• [Your goal]
Output the entries that follow, word for word.

:::

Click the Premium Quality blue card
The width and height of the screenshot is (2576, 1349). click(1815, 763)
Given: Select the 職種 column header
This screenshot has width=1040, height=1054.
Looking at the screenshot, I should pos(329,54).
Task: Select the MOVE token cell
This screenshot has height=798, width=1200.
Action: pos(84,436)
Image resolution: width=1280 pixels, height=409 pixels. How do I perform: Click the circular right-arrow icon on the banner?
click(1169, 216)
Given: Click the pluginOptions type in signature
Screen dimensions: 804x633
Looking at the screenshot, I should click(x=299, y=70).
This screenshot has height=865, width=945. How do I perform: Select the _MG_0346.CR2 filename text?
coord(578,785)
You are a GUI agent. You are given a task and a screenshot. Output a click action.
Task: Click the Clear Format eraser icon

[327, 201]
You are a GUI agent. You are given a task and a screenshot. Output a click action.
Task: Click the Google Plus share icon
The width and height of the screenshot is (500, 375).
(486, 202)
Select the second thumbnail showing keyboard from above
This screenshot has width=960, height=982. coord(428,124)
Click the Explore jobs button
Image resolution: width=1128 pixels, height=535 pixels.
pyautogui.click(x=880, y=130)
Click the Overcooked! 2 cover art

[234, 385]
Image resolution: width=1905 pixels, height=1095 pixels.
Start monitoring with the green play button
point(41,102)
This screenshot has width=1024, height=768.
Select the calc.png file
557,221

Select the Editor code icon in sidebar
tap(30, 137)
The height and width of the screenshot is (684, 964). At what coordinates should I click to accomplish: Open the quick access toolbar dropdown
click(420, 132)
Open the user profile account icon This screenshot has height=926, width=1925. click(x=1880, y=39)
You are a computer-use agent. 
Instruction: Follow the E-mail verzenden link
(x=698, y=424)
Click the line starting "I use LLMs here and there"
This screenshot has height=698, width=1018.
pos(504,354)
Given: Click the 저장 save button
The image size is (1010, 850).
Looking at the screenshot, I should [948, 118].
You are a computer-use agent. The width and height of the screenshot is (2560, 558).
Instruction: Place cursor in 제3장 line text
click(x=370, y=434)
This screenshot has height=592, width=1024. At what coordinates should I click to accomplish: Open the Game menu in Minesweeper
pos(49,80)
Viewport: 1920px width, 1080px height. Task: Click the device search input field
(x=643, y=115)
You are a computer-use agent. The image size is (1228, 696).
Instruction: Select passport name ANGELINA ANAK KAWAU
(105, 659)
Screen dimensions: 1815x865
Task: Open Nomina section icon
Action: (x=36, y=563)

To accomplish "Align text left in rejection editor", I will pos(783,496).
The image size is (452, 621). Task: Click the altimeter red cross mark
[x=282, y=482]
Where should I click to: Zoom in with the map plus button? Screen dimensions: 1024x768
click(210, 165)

:::

• [The answer]
Click the Premium Quality blue card
The width and height of the screenshot is (2576, 1349). click(1815, 763)
Given: Select the 職種 column header
This screenshot has width=1040, height=1054.
Looking at the screenshot, I should pos(329,54).
Task: Select the MOVE token cell
This screenshot has height=798, width=1200.
Action: pos(84,436)
Image resolution: width=1280 pixels, height=409 pixels. How do I perform: Click the circular right-arrow icon on the banner?
click(1169, 216)
Given: Click the pluginOptions type in signature
Screen dimensions: 804x633
Looking at the screenshot, I should click(x=299, y=70).
This screenshot has height=865, width=945. How do I perform: Select the _MG_0346.CR2 filename text?
coord(578,785)
You are a GUI agent. You are given a task and a screenshot. Output a click action.
Task: Click the Clear Format eraser icon

[327, 201]
You are a GUI agent. You are given a task and a screenshot. Output a click action.
Task: Click the Google Plus share icon
The width and height of the screenshot is (500, 375).
(486, 202)
Select the second thumbnail showing keyboard from above
This screenshot has width=960, height=982. coord(428,124)
Click the Explore jobs button
Image resolution: width=1128 pixels, height=535 pixels.
pyautogui.click(x=880, y=130)
Click the Overcooked! 2 cover art

[234, 385]
Image resolution: width=1905 pixels, height=1095 pixels.
Start monitoring with the green play button
point(41,102)
This screenshot has width=1024, height=768.
Select the calc.png file
557,221

Select the Editor code icon in sidebar
tap(30, 137)
The height and width of the screenshot is (684, 964). At what coordinates should I click to accomplish: Open the quick access toolbar dropdown
click(420, 132)
Open the user profile account icon This screenshot has height=926, width=1925. click(x=1880, y=39)
You are a computer-use agent. 
Instruction: Follow the E-mail verzenden link
(x=698, y=424)
Click the line starting "I use LLMs here and there"
This screenshot has height=698, width=1018.
pos(504,354)
Given: Click the 저장 save button
The image size is (1010, 850).
Looking at the screenshot, I should [948, 118].
You are a computer-use agent. The width and height of the screenshot is (2560, 558).
Instruction: Place cursor in 제3장 line text
click(x=370, y=434)
This screenshot has height=592, width=1024. At what coordinates should I click to accomplish: Open the Game menu in Minesweeper
pos(49,80)
Viewport: 1920px width, 1080px height. Task: Click the device search input field
(x=643, y=115)
You are a computer-use agent. The image size is (1228, 696).
Instruction: Select passport name ANGELINA ANAK KAWAU
(105, 659)
Screen dimensions: 1815x865
Task: Open Nomina section icon
Action: (x=36, y=563)

To accomplish "Align text left in rejection editor", I will pos(783,496).
The image size is (452, 621). Task: Click the altimeter red cross mark
[x=282, y=482]
Where should I click to: Zoom in with the map plus button? Screen dimensions: 1024x768
click(210, 165)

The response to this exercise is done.